When [global authentication](./authentication.md) is enabled, individual schemas can require credentials and restrict access by role.

```yaml
auth:
  required: true
  read_roles:
    localrealm: ["analyst", "consumer"]
  write_roles:
    localrealm: ["producer"]
```

| Field | Default when omitted | Effect |
|---|---|---|
| `required` | (none) | Must be set explicitly to `true` or `false`. |
| `read_roles` | Any authenticated user can read | Maps realm → role list for watch/replay access. |
| `write_roles` | Only admins can write | Maps realm → role list for notify access. |

Use `["*"]` as the role list to grant access to all users from a realm.

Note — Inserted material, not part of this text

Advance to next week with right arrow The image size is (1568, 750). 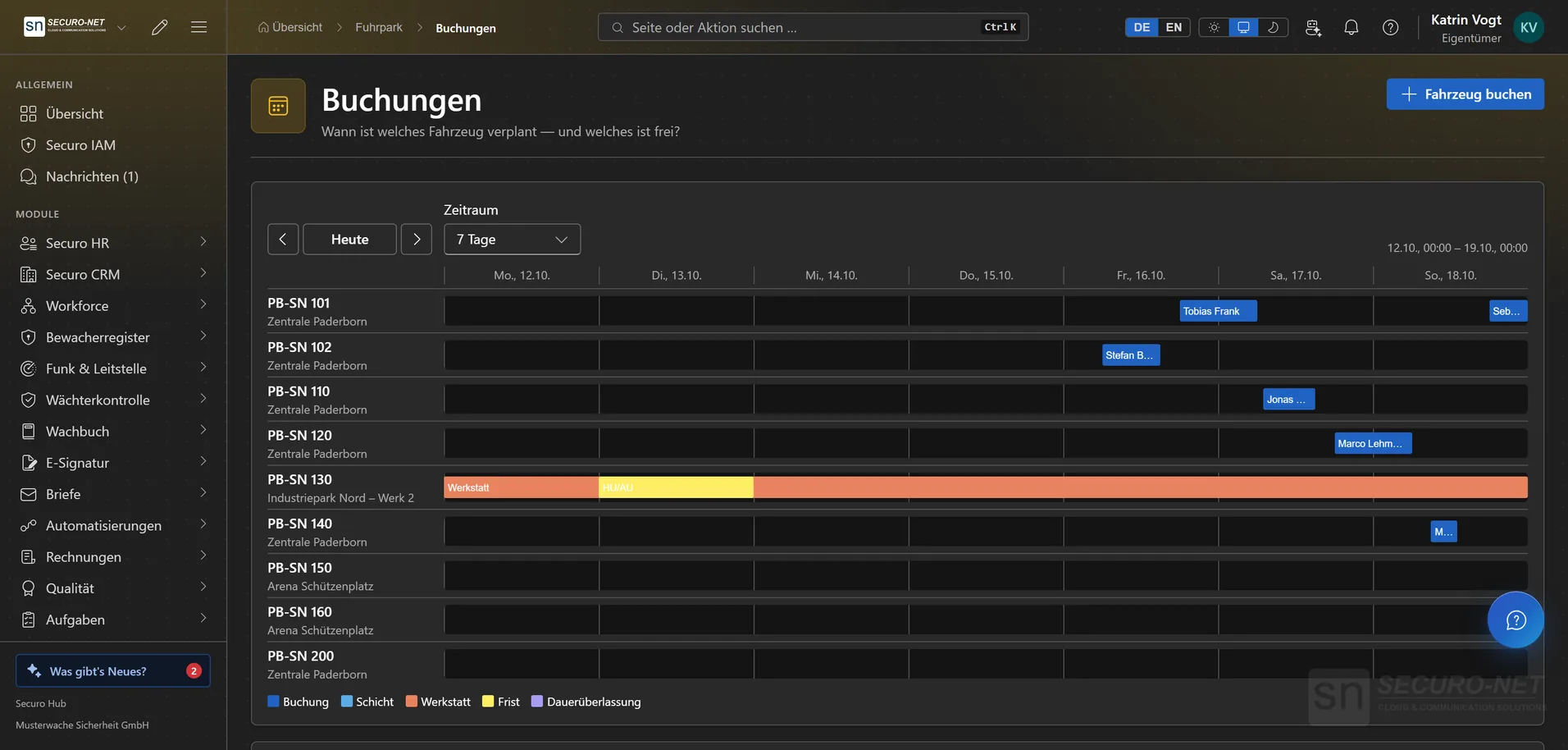point(417,240)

Admins (users matching global `admin_roles`) always have both read and write access.

Omitting the entire `auth` block makes the stream publicly accessible, even when global auth is enabled.

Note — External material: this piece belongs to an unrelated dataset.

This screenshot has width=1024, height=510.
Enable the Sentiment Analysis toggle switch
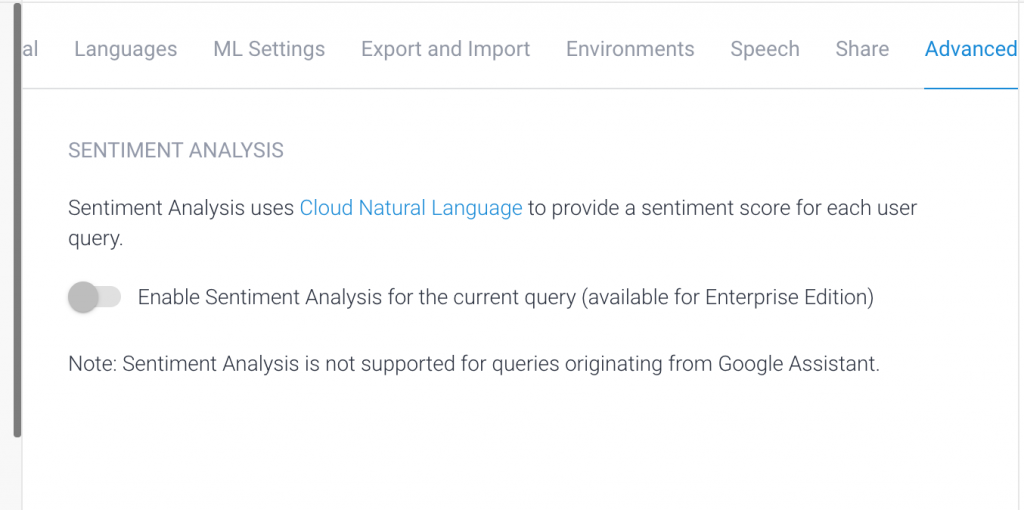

See [Authentication](./authentication.md) for the full access-control matrix and role-matching rules.

---

## Storage Policy (JetStream Only)

When using the JetStream backend, you can configure per-stream retention limits.

```yaml
storage_policy:
  retention_time: "7d"
  max_messages: 500000
  max_size: "2Gi"
  allow_duplicates: false
  compression: true
```

| Field | Type | Description |
|---|---|---|
| `retention_time` | duration | Discard messages older than this. Accepts `30m`, `1h`, `7d`, `1w`. |
| `max_messages` | integer | Maximum message count; oldest are discarded when exceeded. |
| `max_size` | size | Maximum stream size. Accepts `100Mi`, `1Gi`, etc. |
| `allow_duplicates` | bool | Allow duplicate message IDs. Default: backend-specific. |
| `compression` | bool | Enable message-level compression. Default: backend-specific. |

All fields are optional. Omitting `storage_policy` entirely uses backend defaults.

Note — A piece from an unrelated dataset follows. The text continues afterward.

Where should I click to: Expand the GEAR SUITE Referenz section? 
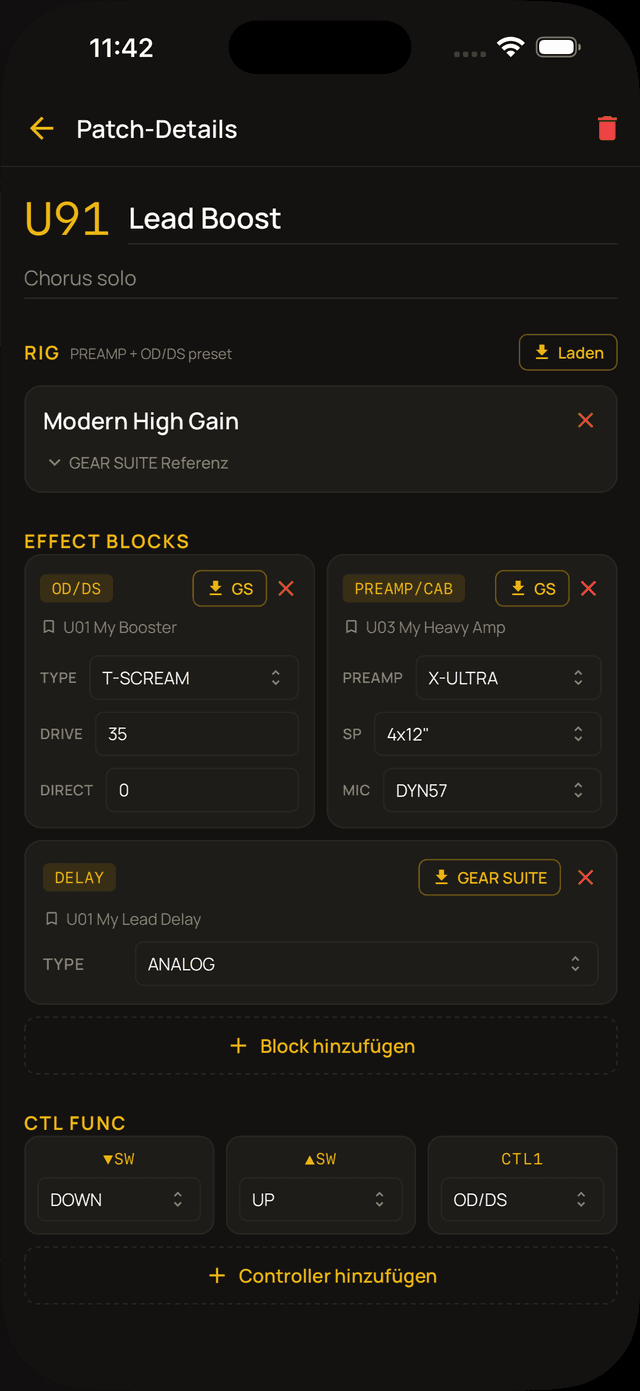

The in-memory backend does not support storage policies.

---

## Complete Example

This example defines a weather alert stream with date/region routing, enum validation, optional payload, and role-restricted access.

```yaml
notification_schema:
  weather_alert:
    payload:
      required: false

    topic:
      base: "alert"
      key_order: ["region", "severity_level", "date"]

    identifier:
      region:
        description: "Geographic region."
        type: EnumHandler
        values: ["europe", "asia", "africa", "americas", "oceania"]
        required: true
      severity_level:
        description: "Alert severity (1 to 5)."
        type: IntHandler
        range: [1, 5]
        required: true
      date:
        description: "Alert date."
        type: DateHandler
        canonical_format: "%Y%m%d"
        required: true
      issued_by:
        description: "Issuing authority identifier."
        type: StringHandler
        max_length: 64
        required: false

    auth:
      required: true
      read_roles:
        operations: ["*"]
      write_roles:
        operations: ["forecaster", "admin"]

    storage_policy:
      retention_time: "30d"
      max_messages: 100000
```

With this schema:

- Publishing a notification with `region=europe`, `severity_level=3`, `date=2025-07-06` produces the subject `alert.europe.3.20250706`.
- The `issued_by` field is validated if present but does not appear in the subject (not in `key_order`).
- Any authenticated user in the `operations` realm can watch/replay.
- Only users with the `forecaster` or `admin` role can publish.
- JetStream retains up to 100,000 messages or 30 days, whichever limit is hit first.

---

## Tips

- **Start simple.** Define only `topic`, one or two `identifier` fields, and `payload`. Add auth and storage policy later.
- **Use `key_order` deliberately.** Fields in `key_order` become part of the NATS subject and affect routing granularity. More fields = more specific topics = more efficient filtering, but also more distinct subjects.
- **Mark routing fields required.** If a field is in `key_order`, consider making it `required: true` so every notification produces a complete subject.
- **Keep `base` short and unique.** It is the root of every subject in this stream. Avoid collisions with other schemas.
- **Test with `GET /api/v1/schema/{event_type}`.** This endpoint returns the public view of your schema, showing all identifier fields and their validation rules.